* _GOAL_
Rewrite the stretch of material from the line containing "Click the incompatible" through the line containing "coord(778,146)", putting "Email" in place of "Username" and leaving everything else as it is.
^^^^
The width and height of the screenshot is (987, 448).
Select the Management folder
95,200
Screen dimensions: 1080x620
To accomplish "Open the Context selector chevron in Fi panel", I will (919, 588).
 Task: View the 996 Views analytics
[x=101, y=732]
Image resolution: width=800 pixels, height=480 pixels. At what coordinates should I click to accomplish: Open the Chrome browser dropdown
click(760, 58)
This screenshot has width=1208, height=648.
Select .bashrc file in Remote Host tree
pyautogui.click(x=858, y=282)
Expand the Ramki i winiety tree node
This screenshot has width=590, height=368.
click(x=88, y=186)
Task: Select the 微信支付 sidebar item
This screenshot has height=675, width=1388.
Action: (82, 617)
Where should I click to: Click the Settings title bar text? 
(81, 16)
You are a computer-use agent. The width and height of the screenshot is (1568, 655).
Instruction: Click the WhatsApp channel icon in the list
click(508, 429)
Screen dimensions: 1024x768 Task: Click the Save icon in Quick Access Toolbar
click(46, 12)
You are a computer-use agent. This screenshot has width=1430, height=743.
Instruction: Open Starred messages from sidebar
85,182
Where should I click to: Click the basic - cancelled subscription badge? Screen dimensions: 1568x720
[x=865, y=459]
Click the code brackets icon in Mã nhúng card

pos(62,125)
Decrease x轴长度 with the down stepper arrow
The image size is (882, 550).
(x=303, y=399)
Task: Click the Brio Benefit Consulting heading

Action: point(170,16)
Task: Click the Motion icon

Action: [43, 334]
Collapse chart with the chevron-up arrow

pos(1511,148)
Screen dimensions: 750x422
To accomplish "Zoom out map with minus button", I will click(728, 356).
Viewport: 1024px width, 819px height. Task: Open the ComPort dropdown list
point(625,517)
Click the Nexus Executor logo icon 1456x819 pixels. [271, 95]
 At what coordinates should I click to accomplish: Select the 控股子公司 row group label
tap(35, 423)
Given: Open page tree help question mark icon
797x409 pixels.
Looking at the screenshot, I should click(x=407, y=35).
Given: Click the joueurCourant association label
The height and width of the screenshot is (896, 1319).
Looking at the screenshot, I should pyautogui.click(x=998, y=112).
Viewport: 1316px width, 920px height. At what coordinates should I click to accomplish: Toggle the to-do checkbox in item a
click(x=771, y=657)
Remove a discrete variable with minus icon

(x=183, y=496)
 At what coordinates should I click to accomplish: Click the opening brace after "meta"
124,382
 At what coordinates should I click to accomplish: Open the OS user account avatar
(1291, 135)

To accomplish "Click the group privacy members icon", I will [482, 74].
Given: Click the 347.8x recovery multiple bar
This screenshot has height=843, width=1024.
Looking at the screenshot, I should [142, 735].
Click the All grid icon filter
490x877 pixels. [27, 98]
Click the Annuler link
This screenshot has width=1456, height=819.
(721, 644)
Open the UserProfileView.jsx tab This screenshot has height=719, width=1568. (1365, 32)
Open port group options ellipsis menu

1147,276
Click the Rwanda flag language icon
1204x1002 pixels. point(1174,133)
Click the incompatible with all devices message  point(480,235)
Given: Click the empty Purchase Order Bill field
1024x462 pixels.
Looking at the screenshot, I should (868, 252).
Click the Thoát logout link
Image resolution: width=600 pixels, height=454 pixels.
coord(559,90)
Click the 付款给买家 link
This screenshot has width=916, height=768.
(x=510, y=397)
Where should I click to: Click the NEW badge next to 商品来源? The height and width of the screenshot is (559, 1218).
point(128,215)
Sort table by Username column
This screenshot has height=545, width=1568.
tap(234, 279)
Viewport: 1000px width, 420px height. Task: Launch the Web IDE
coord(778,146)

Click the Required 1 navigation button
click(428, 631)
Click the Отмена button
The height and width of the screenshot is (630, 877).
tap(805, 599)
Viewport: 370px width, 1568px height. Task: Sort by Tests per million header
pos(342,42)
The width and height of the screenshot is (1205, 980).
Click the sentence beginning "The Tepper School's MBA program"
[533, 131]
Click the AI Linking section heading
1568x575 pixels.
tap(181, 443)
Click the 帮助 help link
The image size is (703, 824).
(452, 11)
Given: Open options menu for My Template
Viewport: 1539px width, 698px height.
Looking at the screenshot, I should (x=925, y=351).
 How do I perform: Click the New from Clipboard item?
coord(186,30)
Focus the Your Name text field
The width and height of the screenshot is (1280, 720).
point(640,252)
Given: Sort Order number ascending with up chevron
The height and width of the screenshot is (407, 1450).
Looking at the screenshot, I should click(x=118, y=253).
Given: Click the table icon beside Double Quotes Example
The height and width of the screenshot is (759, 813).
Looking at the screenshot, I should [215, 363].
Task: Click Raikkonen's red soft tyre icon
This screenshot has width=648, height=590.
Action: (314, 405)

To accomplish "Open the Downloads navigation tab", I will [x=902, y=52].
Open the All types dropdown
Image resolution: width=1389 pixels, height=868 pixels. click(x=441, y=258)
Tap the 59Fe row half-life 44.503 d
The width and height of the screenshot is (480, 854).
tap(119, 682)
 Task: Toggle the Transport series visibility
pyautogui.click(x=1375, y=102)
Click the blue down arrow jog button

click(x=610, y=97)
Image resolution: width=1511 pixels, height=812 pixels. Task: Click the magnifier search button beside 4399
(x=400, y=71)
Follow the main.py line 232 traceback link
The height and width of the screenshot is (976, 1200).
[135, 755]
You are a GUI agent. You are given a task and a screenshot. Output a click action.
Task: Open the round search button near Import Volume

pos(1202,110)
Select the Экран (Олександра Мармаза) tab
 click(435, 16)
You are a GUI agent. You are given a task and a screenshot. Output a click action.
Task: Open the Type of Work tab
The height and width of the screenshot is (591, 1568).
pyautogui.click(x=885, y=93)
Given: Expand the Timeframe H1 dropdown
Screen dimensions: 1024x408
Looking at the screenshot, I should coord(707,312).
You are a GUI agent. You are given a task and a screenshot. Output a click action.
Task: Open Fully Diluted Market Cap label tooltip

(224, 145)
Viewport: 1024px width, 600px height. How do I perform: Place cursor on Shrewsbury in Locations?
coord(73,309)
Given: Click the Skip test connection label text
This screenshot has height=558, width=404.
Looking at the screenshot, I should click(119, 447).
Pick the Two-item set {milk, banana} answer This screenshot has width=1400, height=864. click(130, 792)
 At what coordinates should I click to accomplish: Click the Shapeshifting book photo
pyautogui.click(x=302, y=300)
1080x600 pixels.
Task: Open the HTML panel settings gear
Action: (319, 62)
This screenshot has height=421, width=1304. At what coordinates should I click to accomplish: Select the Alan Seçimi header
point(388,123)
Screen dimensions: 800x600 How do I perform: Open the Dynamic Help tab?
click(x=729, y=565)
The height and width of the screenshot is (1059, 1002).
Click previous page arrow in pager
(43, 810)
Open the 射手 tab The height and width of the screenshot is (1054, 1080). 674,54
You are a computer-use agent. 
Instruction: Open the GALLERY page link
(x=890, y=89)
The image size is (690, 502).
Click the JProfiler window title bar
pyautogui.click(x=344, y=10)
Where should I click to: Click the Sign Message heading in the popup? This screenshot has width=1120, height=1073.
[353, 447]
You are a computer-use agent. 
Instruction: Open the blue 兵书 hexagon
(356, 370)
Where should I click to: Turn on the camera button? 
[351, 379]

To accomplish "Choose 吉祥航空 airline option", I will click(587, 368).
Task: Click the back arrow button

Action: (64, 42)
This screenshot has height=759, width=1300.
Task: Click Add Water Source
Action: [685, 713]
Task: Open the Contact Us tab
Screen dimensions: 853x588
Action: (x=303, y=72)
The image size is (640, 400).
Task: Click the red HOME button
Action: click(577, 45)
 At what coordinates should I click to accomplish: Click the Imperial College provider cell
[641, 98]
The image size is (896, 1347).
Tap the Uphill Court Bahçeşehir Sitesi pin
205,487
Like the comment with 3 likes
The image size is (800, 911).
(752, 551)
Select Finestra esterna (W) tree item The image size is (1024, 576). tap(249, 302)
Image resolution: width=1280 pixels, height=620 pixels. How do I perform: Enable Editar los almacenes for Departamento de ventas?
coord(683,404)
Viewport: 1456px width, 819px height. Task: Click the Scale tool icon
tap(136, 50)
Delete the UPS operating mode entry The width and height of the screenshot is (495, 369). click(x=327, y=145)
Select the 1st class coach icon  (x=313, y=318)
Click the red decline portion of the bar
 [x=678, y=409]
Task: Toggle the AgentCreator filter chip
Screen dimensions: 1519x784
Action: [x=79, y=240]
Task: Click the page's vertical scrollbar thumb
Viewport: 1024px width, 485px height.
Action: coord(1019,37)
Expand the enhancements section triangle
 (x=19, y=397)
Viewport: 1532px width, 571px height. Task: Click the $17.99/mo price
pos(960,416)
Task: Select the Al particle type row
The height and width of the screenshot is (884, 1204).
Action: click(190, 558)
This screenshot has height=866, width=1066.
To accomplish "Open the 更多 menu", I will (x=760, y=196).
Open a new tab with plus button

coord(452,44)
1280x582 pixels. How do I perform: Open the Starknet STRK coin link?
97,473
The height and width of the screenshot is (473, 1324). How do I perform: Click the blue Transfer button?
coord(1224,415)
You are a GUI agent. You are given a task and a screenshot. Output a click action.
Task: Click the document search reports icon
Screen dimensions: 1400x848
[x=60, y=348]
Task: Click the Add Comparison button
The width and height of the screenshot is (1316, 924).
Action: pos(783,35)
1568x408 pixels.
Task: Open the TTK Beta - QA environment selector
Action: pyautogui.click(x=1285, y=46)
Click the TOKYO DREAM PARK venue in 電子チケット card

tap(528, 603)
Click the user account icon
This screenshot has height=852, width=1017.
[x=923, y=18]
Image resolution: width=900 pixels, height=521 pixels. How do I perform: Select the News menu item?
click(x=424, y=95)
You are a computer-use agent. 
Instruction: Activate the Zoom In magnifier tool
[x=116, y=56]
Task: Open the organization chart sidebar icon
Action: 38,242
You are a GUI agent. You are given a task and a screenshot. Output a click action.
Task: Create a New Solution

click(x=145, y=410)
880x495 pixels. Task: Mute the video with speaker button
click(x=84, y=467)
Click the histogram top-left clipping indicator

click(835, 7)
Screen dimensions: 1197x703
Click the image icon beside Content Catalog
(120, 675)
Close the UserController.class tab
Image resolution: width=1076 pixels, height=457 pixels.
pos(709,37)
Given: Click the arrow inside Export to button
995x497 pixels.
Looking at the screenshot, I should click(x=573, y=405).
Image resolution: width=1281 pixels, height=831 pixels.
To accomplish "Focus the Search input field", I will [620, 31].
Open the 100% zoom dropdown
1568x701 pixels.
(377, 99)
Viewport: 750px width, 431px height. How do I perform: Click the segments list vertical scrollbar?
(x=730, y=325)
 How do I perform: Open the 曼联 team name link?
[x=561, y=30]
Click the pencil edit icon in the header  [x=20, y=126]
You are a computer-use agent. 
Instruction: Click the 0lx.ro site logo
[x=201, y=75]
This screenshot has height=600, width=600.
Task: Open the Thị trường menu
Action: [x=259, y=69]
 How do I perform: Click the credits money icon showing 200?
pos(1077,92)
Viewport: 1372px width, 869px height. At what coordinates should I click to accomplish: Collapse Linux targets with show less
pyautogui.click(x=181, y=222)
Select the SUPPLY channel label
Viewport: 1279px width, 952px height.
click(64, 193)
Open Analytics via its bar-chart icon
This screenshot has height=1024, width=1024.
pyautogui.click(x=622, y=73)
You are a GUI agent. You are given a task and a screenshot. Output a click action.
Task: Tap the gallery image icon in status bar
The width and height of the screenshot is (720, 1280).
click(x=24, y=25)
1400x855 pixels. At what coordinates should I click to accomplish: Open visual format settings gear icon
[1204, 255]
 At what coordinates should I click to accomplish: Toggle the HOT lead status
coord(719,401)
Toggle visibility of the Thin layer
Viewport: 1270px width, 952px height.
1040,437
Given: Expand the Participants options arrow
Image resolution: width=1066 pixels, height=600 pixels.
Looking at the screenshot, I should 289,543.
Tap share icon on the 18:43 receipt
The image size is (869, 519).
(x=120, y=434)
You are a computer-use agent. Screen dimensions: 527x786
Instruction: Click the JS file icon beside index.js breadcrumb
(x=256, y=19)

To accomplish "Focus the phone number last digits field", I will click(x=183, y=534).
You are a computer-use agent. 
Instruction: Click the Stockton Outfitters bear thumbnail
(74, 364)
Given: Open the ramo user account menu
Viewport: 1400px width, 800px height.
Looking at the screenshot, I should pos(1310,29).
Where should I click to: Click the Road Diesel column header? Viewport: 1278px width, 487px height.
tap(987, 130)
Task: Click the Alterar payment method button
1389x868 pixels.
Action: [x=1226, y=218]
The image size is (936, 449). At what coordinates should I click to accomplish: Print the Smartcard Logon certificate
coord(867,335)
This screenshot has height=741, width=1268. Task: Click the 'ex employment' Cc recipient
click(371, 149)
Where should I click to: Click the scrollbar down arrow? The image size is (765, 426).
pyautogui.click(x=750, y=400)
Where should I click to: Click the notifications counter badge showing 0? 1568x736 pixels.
^^^^
* _FULL RESPONSE_
Click the incompatible with all devices message  point(480,235)
Given: Click the empty Purchase Order Bill field
1024x462 pixels.
Looking at the screenshot, I should (868, 252).
Click the Thoát logout link
Image resolution: width=600 pixels, height=454 pixels.
coord(559,90)
Click the 付款给买家 link
This screenshot has width=916, height=768.
(x=510, y=397)
Where should I click to: Click the NEW badge next to 商品来源? The height and width of the screenshot is (559, 1218).
point(128,215)
Sort table by Email column
This screenshot has height=545, width=1568.
tap(234, 279)
Viewport: 1000px width, 420px height. Task: Launch the Web IDE
coord(778,146)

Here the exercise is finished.